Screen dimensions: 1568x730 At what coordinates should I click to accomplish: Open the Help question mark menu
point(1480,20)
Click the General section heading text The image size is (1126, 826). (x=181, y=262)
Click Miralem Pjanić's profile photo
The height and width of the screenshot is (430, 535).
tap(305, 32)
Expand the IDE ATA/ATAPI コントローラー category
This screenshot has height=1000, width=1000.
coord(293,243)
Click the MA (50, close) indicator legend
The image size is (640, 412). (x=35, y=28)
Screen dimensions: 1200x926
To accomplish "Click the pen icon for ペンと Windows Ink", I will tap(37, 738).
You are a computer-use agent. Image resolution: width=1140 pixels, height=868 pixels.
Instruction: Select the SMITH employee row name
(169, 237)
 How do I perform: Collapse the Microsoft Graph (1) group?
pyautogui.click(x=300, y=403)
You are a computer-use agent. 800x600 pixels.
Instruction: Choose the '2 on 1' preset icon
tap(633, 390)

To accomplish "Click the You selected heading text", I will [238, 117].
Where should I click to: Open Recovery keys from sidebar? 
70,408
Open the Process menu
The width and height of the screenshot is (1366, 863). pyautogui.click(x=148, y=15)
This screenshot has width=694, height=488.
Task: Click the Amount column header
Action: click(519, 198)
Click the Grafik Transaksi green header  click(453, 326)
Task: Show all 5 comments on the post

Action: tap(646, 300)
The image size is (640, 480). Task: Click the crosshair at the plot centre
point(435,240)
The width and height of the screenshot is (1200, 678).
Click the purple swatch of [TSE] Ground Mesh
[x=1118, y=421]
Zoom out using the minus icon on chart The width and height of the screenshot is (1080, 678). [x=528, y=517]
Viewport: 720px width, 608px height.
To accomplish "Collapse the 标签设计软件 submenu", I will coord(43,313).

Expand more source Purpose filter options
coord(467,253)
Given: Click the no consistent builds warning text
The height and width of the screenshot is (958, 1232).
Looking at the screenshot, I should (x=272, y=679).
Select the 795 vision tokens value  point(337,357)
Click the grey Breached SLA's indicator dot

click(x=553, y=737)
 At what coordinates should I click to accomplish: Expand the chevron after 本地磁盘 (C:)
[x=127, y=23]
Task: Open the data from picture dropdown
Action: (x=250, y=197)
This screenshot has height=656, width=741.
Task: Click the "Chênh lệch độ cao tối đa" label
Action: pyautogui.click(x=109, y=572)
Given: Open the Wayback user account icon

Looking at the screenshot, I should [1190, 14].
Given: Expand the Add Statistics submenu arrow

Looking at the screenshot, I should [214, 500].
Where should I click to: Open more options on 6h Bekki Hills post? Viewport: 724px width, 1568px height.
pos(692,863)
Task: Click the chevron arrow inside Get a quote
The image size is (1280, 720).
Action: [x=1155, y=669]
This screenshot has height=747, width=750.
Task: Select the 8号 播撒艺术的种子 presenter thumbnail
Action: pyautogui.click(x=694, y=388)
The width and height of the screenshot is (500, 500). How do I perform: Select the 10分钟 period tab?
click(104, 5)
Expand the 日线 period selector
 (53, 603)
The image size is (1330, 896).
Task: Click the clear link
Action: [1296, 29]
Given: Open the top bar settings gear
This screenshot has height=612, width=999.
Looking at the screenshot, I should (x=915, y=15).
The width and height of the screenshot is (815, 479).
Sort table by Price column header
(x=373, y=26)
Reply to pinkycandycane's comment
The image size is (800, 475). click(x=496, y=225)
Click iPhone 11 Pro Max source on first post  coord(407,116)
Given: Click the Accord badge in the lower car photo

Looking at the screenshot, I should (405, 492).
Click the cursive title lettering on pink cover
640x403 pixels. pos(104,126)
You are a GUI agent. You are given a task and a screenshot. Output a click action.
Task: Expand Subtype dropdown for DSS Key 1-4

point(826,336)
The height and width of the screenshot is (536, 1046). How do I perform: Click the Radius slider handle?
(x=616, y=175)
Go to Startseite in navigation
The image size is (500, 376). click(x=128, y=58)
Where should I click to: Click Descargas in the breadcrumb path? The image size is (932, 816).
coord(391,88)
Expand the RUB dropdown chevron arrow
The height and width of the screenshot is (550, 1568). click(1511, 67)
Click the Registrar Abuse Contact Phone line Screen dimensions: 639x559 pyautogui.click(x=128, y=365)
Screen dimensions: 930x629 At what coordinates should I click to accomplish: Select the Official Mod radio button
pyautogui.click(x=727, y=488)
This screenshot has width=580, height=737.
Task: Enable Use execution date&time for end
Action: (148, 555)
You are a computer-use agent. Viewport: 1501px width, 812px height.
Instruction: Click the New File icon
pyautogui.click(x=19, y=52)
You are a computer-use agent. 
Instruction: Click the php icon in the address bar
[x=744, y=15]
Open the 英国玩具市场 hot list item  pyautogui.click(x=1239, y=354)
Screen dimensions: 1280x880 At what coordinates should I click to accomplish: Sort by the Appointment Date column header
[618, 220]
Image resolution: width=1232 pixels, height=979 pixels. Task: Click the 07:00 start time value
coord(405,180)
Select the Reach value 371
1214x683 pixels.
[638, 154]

WHAT IS EXPECTED: The expected output is every line of the records in which the string "computer" appears.

RESPONSE TO THIS EXERCISE:
You are a computer-use agent. Image resolution: width=1140 pixels, height=868 pixels.
You are a computer-use agent. 800x600 pixels.
You are a computer-use agent. Viewport: 1501px width, 812px height.
You are a computer-use agent. 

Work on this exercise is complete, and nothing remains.